Critiques

Sinner get ready

Lingua Ignota

Sinner Get Ready

  • Sargent House
  • 2021
  • 56 minutes
9
Le meilleur de lca

Kristin Hayter : pianiste et chantre d’Église qui possède un registre vocal stupéfiant. Élevée dans une famille dysfonctionnelle où elle a été humiliée physiquement et sexuellement par les hommes qui gravitaient autour de la cellule familiale, elle est devenue aujourd’hui une résistante, une véritable battante. Cette fille en a vraiment bavé.

En 2017, lors de la parution de All Bitches Die, on se doutait bien que la dame allait faire de sérieux ravages et, comme prévu, la concrétisation de son talent est survenue avec le sublime Caligula (2019). En incorporant des ascendants opératiques, du black métal et du folk gothique à sa musique, en enrichissant ces influences d’orchestrations néo-classiques, d’atmosphères industrielles, de cris stridents et de vibratos émouvants, Hayter a fait écarquiller bien des yeux et a dessuinté beaucoup d’oreilles. Sur ce long format, Hayter décrit avec une précision oppressante la mécanique relationnelle qui mène aux abus physiques et sexuels de toutes sortes.

Lingua Ignota est de retour avec Sinner Get Ready. Encore une fois, c’est l’excellent Seth Manchester (Daughters, Alexis Marshall) — principal collaborateur d’Hayter — qui réalise ce nouveau long format. Pas moins d’une quarantaine d’instruments ont été utilisés pour élaborer ces chansons, même si l’assise de celles-ci est résolument pianistique.

Pour cette nouvelle offrande, Hayter souhaitait amoindrir la splendeur industrielle de ses œuvres et la mixité des genres musicaux qu’elle incorpore pour faire place à une instrumentation inspirée par la musique traditionnelle des Appalaches (violon, banjo, guitare acoustique, etc.). Elle a donc quitté sa résidence de San Diego, Californie, pour s’installer à Philadelphie, Pennsylvanie. Elle a finalement atterri, seule et isolée, dans le borough de State College, une cité universitaire située dans les montagnes appalachiennes. Cette solitude l’a rendu inconfortable; une gêne accrue bien sûr par le confinement.

Inspirée par l’histoire rurale et religieuse de l’état de la Pennsylvanie, Hayter poursuit sa quête de rédemption, en évoquant toujours ses traumatismes personnels, mais désormais exprimés de manière métaphorique. Après un trio chansonnier qui aurait pu faire partie de l’aventure Caligula (The Order of Spiritual Virgins, I Who Bend the Tall Grasses et Many Hands), Hayter entame un périple plus pacifié. La frémissante Pennsylavania Furnace capte entièrement notre attention avec ses magnifiques orchestrations fertilisées par l’interprétation toute en retenue et bouleversante de cette grande dame âgée seulement de 35 ans.

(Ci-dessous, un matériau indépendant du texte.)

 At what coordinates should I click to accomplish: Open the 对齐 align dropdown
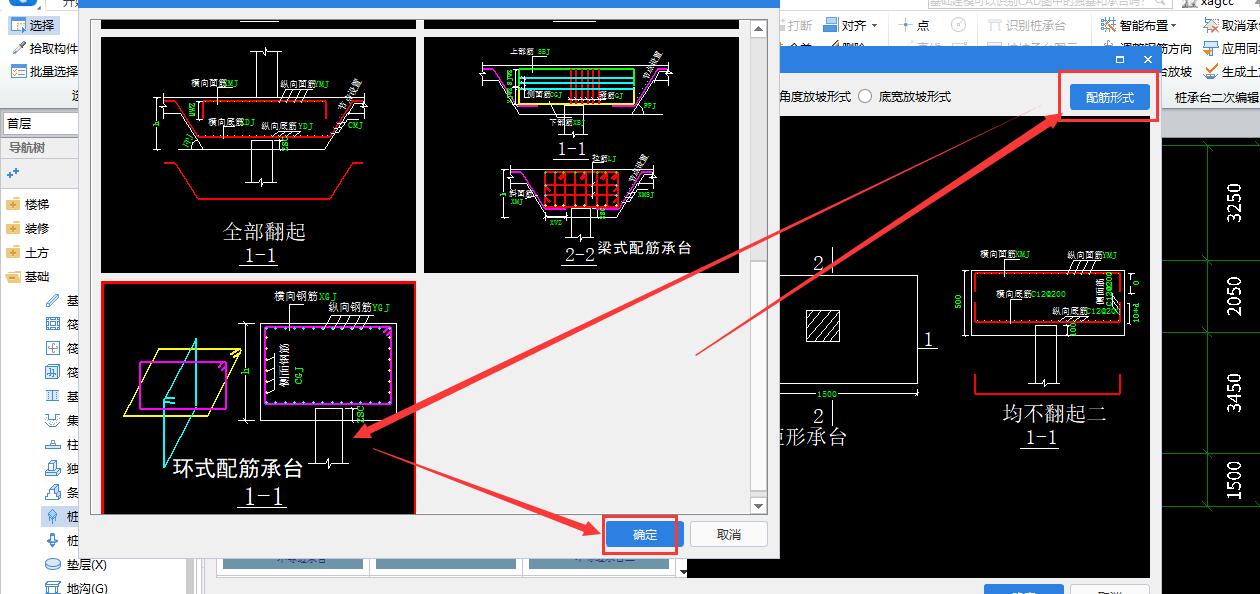[x=858, y=25]
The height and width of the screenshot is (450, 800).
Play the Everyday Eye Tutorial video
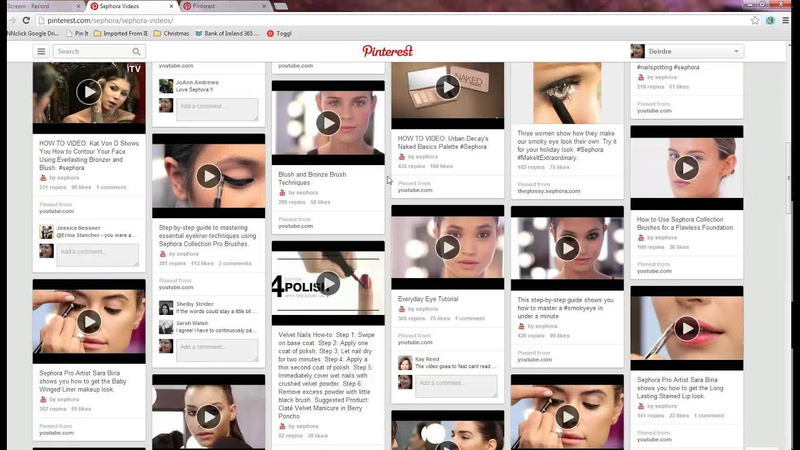(447, 247)
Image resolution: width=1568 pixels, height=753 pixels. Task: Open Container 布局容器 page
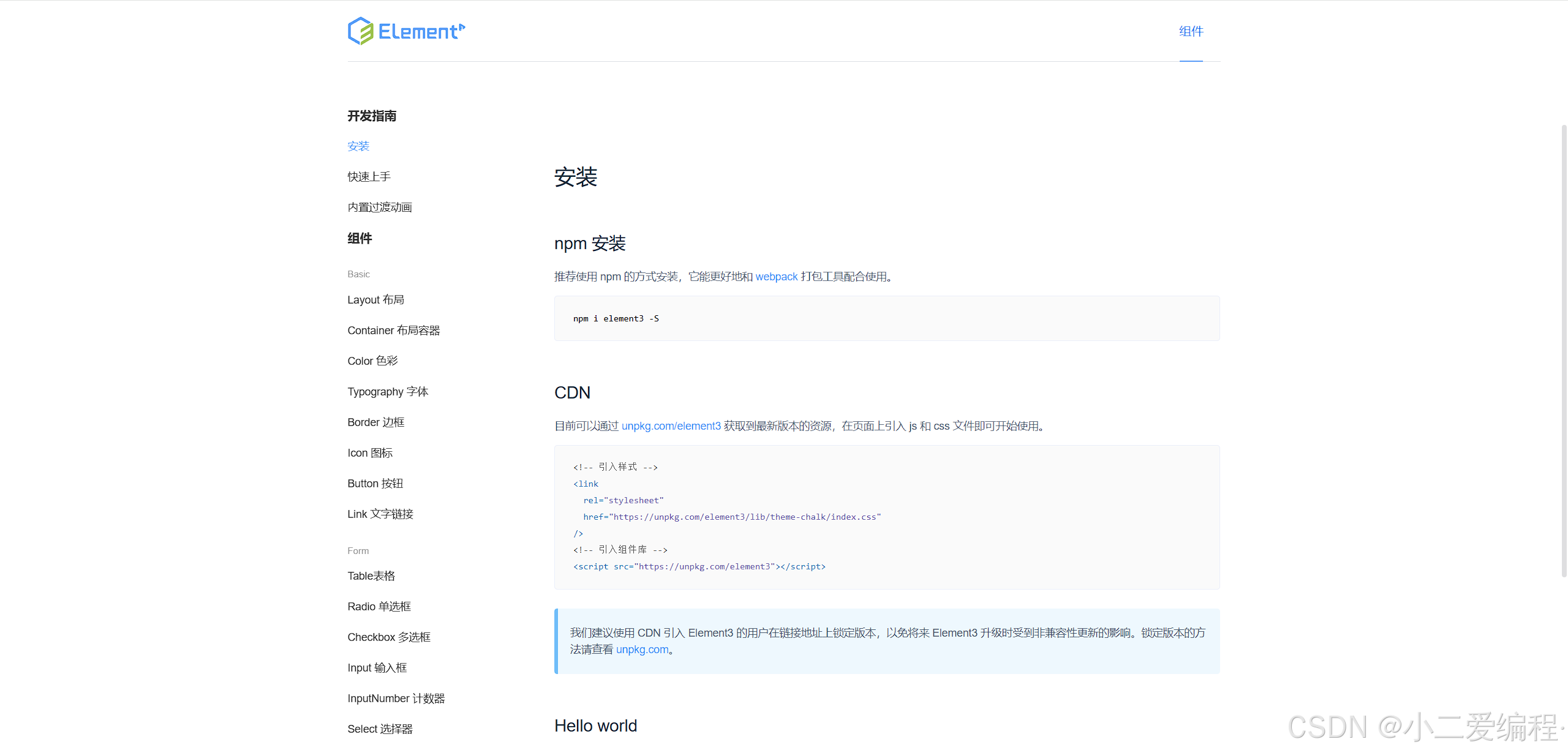393,331
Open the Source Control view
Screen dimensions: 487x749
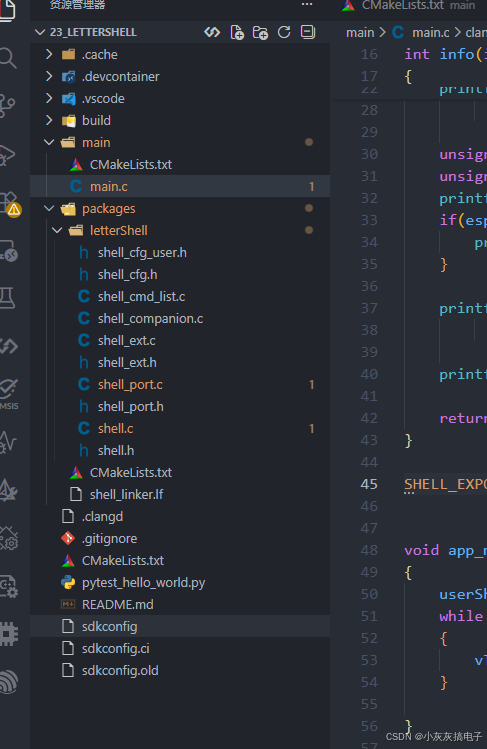pos(7,106)
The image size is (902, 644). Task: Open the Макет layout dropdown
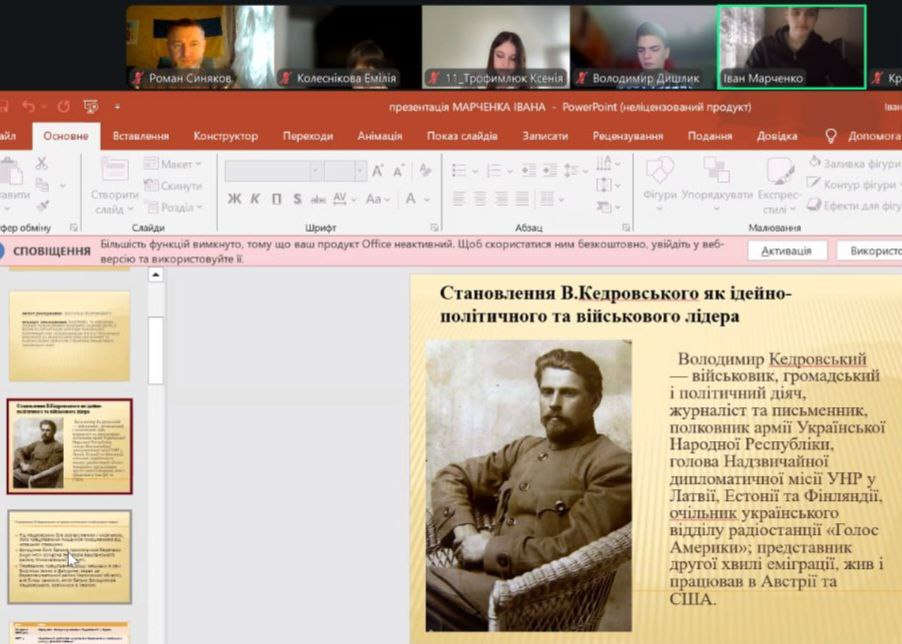pyautogui.click(x=168, y=164)
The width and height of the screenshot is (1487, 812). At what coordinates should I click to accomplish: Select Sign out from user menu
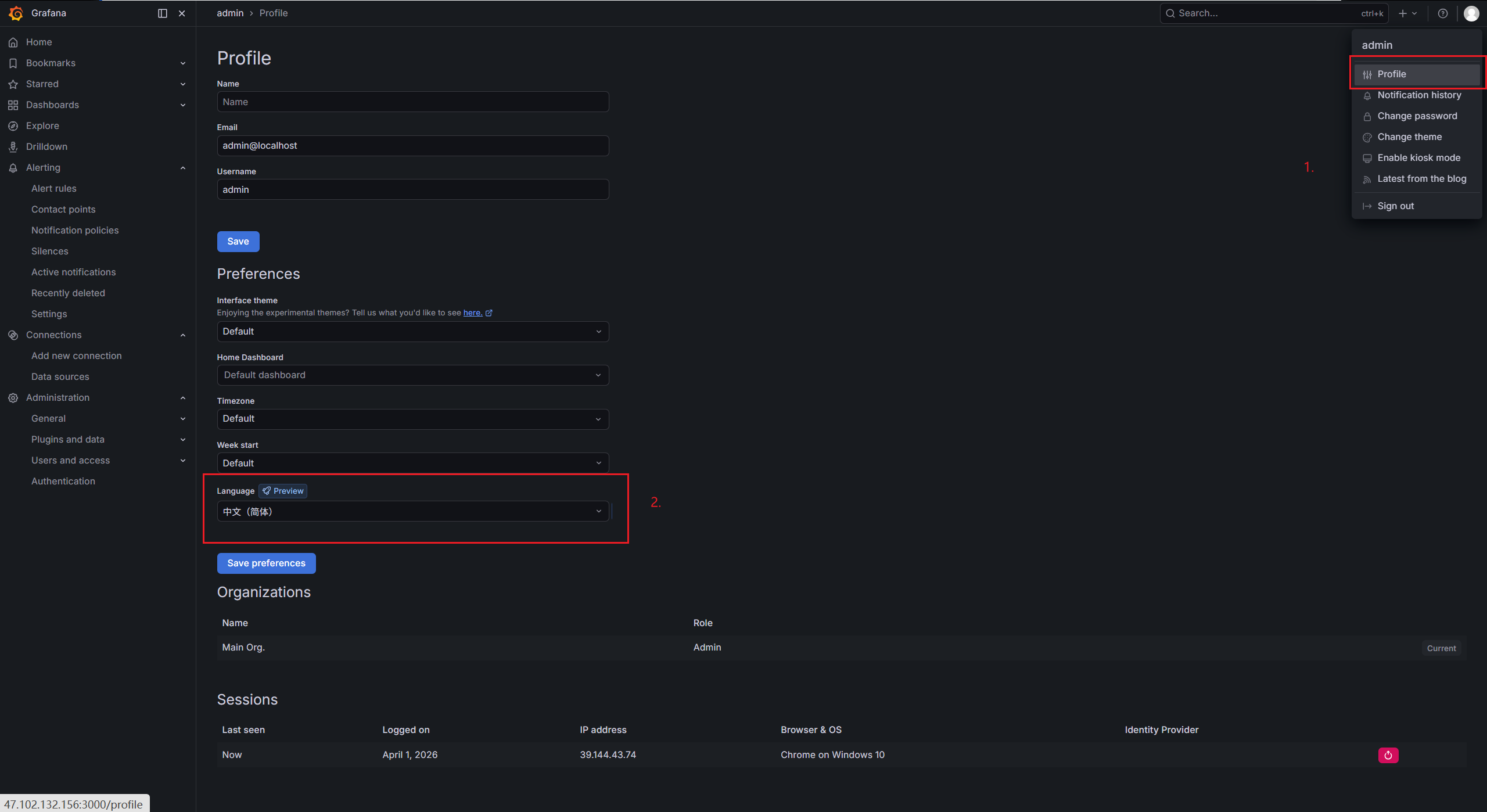point(1395,206)
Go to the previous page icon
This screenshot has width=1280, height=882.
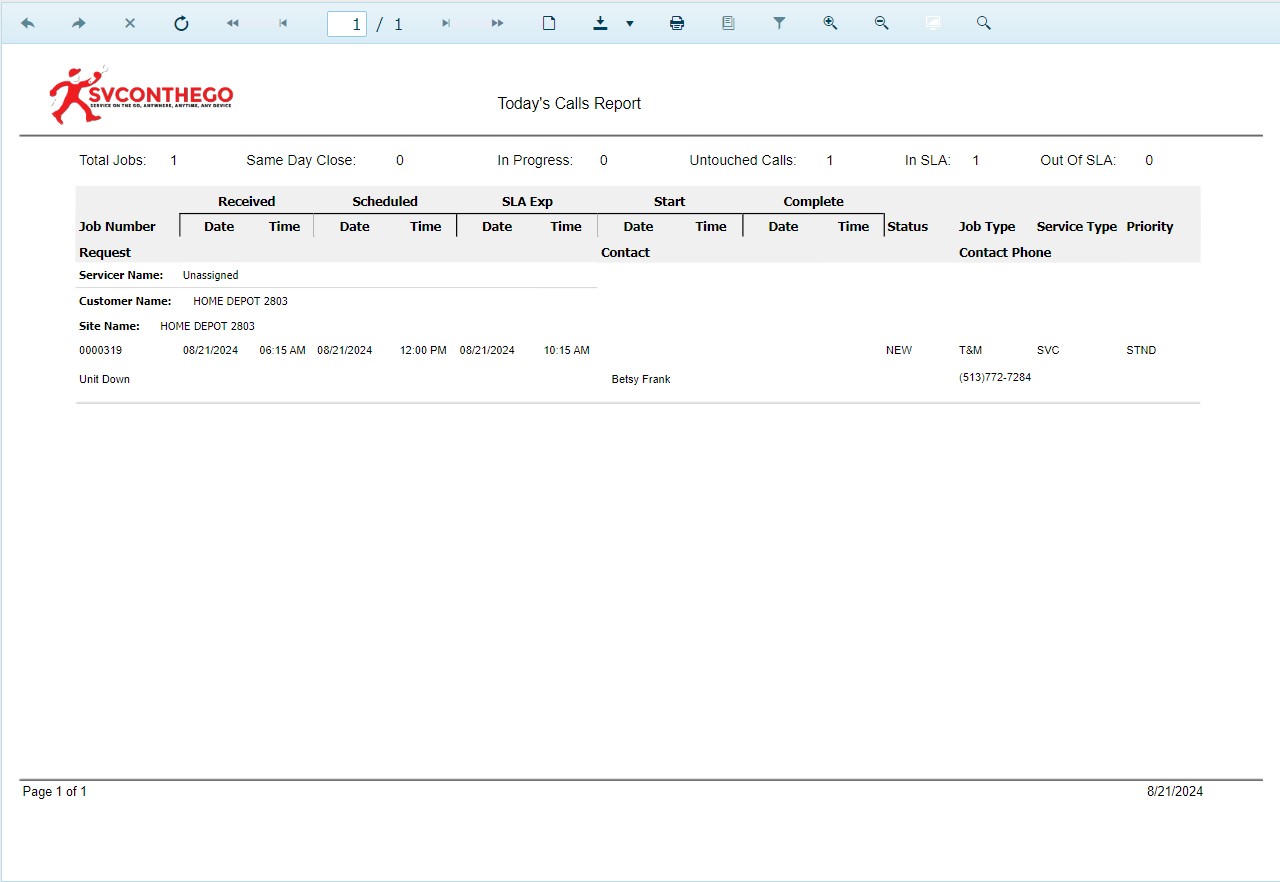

Repent Now Confess Now mise sur un piano et un banjo pour soutenir les émouvantes superpositions vocales d’Hayter, mais c’est la troublante confession de l’artiste qui nous chavire :

« I can’t say

I don’t deserve it… »

– Repent Now Confess Now

The Sacred Linament of Judgment remémore le chant grégorien en plus d’inclure l’échantillonnage d’une entrevue qu’avait donné le télévangéliste Jimmy Swaggart où il avouait avoir abusé sexuellement de certaines de ses adeptes. Cette confession a mené à son arrestation en 1988. Dans une ambiance minimaliste et empreinte de mystère, Perpetual Flame of Centralia réunit piano et mandoline… et la poignante voix alto d’Hayter. Cette œuvre magistrale se conclut avec Man Is Like a Spring Water — un clin d’œil caustique à notre société patriarcale — et la divine The Solitary Brethren of Ephrata.

Obsédant et complexe, Sinner Get Ready est une création inclassable qui porte encore les stigmates des humiliations répétitives vécues par l’artiste. Pourtant, on discerne, parmi ces souffrances abyssales, la manifestation d’une certaine délivrance… comme si, enfin, une lumière libératrice se manifestait à l’horizon. Kristin Hayter mérite notre entière admiration, mais surtout, la paix d’esprit.